Le prove a sostegno di questa tesi sono molte: diversi candidati repubblicani, che ancora negano la sconfitta elettorale di Trump, sono ora in corsa per aggiudicarsi posizioni chiave dalle quali inclinare a proprio piacere l’ago della bilancia nelle prossime elezioni. Non solo: nell’ultimo anno sono stati almeno 19 gli Stati americani a guida repubblicana a varare provvedimenti restrittivi volti a limitare il diritto di voto: ad esempio riducendo le tempistiche per richiedere il voto per corrispondenza o rendendo più complicato l’accesso ai seggi. A fare le spese, sebbene nessun provvedimento legislativo citi direttamente alcuna categoria, sono sicuramente le minoranze razziali, i poveri e gli anziani, così come denunciato dallo stesso presidente Biden.
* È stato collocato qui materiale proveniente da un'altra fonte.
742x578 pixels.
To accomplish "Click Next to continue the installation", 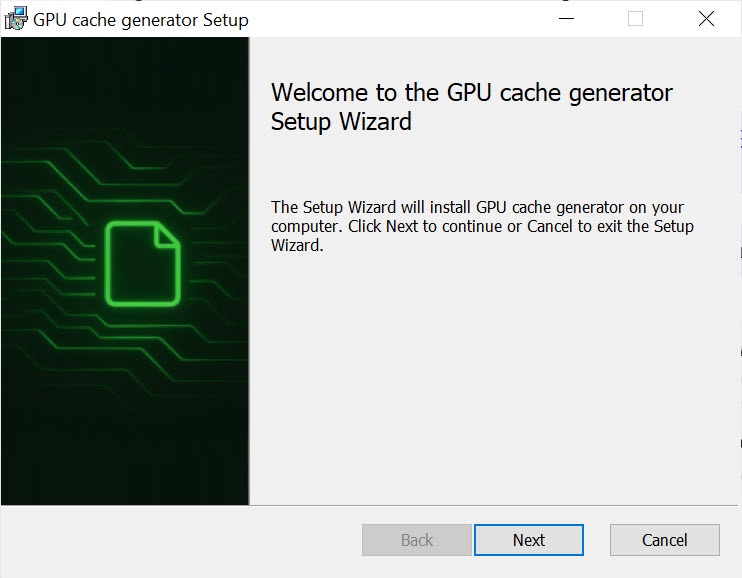I will 528,540.
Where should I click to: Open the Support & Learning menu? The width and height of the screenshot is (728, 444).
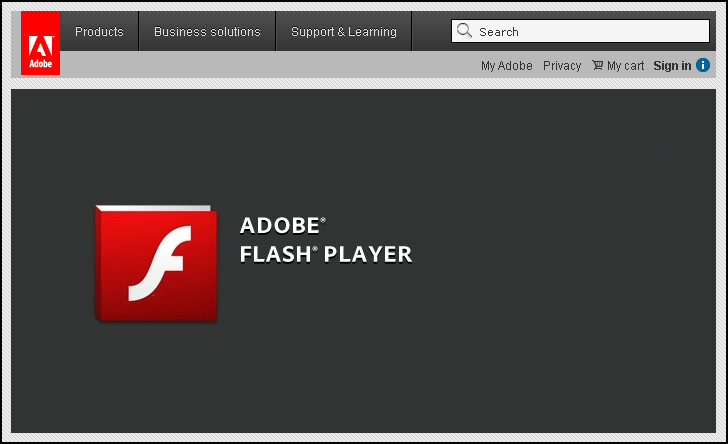[x=343, y=32]
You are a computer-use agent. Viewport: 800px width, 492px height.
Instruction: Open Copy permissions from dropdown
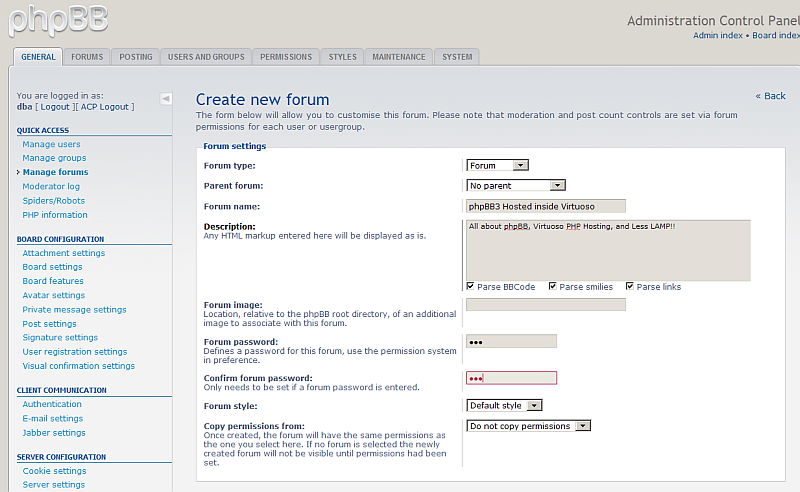(x=528, y=426)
E se così non fosse? Ecco gli scenari alternativi ad una nuova guerra civile

L’ipotesi dello scoppio di una guerra civile americana è quindi condivisa da gran parte del mondo intellettuale: un recente contributo a sostegno di essa è stato dato dello studio dello scrittore canadese Stephen Marche che, nel suo libro The Next Civil War: Dispatches From the American Future, afferma: “gli Stati Uniti stanno già arrivando all’epilogo”. Tuttavia, anche se esistono diversi punti di vista sulla questione, anche coloro che respingono l’idea di una nuova guerra civile non negano però la crescita di un clima di tensione e divisione potenzialmente pericoloso. Fintan O’Toole, un giornalista irlandese, nella propria recensione del libro di Marche, afferma che sebbene riconosca la reale possibilità che gli Stati Uniti possano andare in pezzi e che ciò possa verificarsi in modo violento, egli crede non si debba inquadrare questa possibilità come inevitabile. Al di là delle personali opinioni in merito, uno sguardo generale sulla vicenda è sufficiente per comprendere che il solo speculare su una possibile guerra civile nella più grande democrazia del mondo, sia già di per sé un chiaro segno di crisi civica.